* TASK OBJECTIVE:
Retype the line in which "Screen dimensions: 261x276" appears, then every line after it until the records end. Leave out the pictures.

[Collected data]
+++

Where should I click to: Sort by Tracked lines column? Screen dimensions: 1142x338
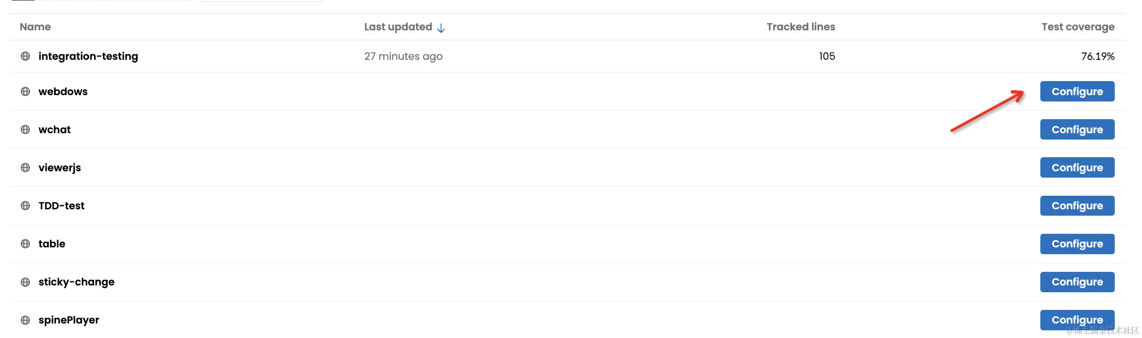801,27
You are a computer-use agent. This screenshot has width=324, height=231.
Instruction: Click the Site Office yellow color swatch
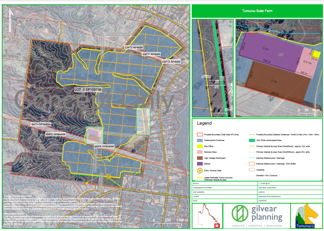199,146
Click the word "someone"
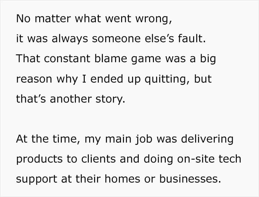 tap(116, 39)
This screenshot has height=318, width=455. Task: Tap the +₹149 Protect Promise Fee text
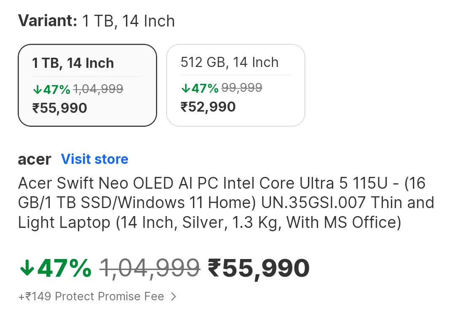pos(91,297)
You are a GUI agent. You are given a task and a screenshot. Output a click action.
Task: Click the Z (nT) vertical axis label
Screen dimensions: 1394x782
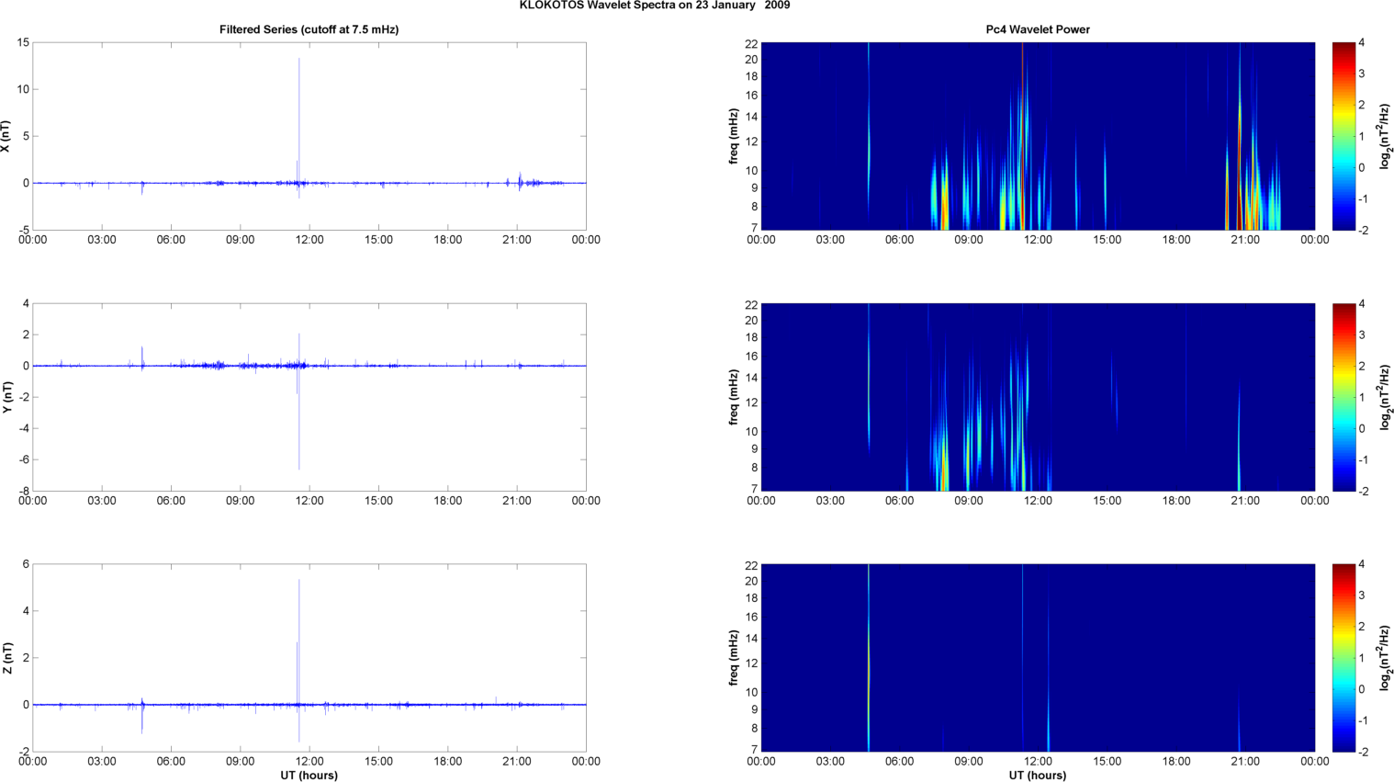pos(6,658)
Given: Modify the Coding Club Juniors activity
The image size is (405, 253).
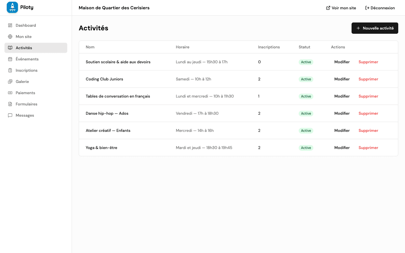Looking at the screenshot, I should (x=342, y=79).
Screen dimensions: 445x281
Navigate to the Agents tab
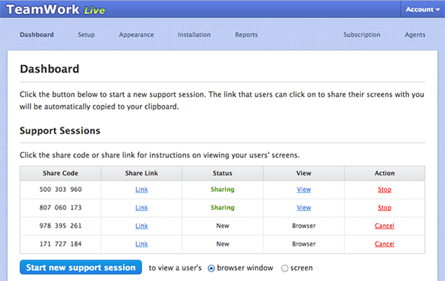415,34
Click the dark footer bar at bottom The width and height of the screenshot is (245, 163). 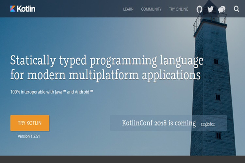(123, 159)
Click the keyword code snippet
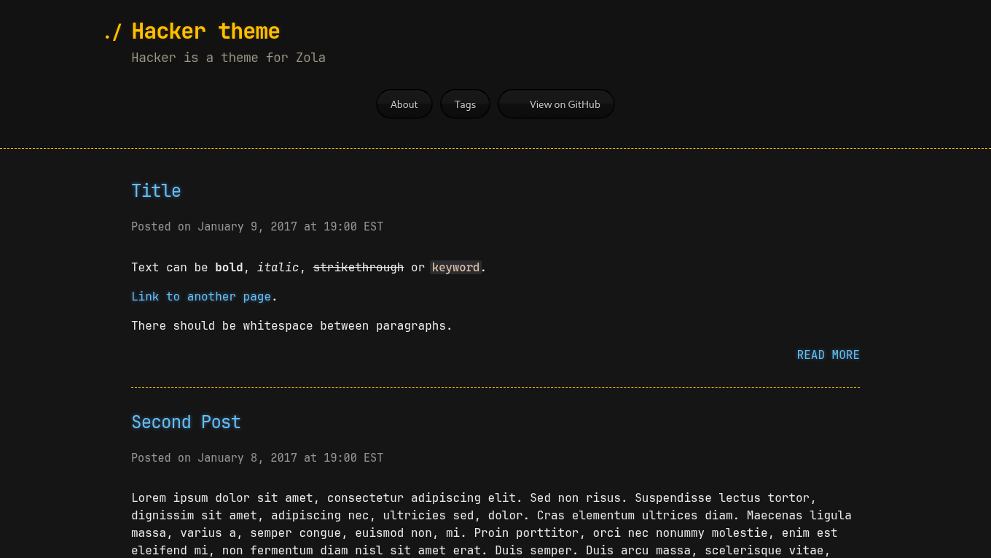Image resolution: width=991 pixels, height=558 pixels. pos(455,267)
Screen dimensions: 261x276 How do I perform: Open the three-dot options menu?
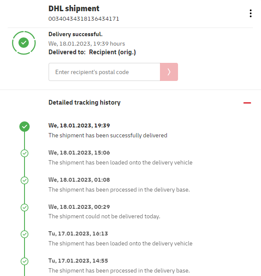pos(250,13)
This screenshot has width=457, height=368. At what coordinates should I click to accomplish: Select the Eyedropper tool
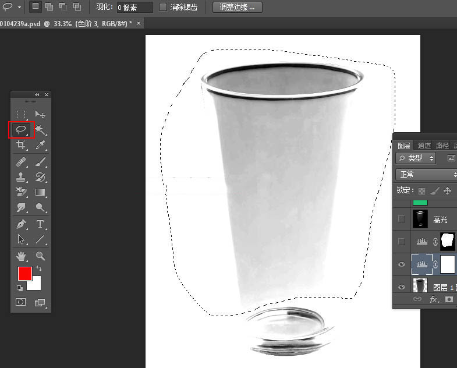(40, 145)
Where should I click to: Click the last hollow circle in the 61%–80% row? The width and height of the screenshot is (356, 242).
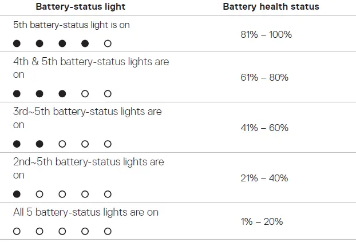pos(108,94)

+++

* SOLUTION TO THE PROBLEM:
Screen dimensions: 261x276 How do I perform: Open the three-dot options menu?
pos(250,13)
This screenshot has width=457, height=368. At what coordinates should I click to accomplish: Select the Eyedropper tool
(40, 145)
Where should I click to: Click the last hollow circle in the 61%–80% row? The width and height of the screenshot is (356, 242).
pos(108,94)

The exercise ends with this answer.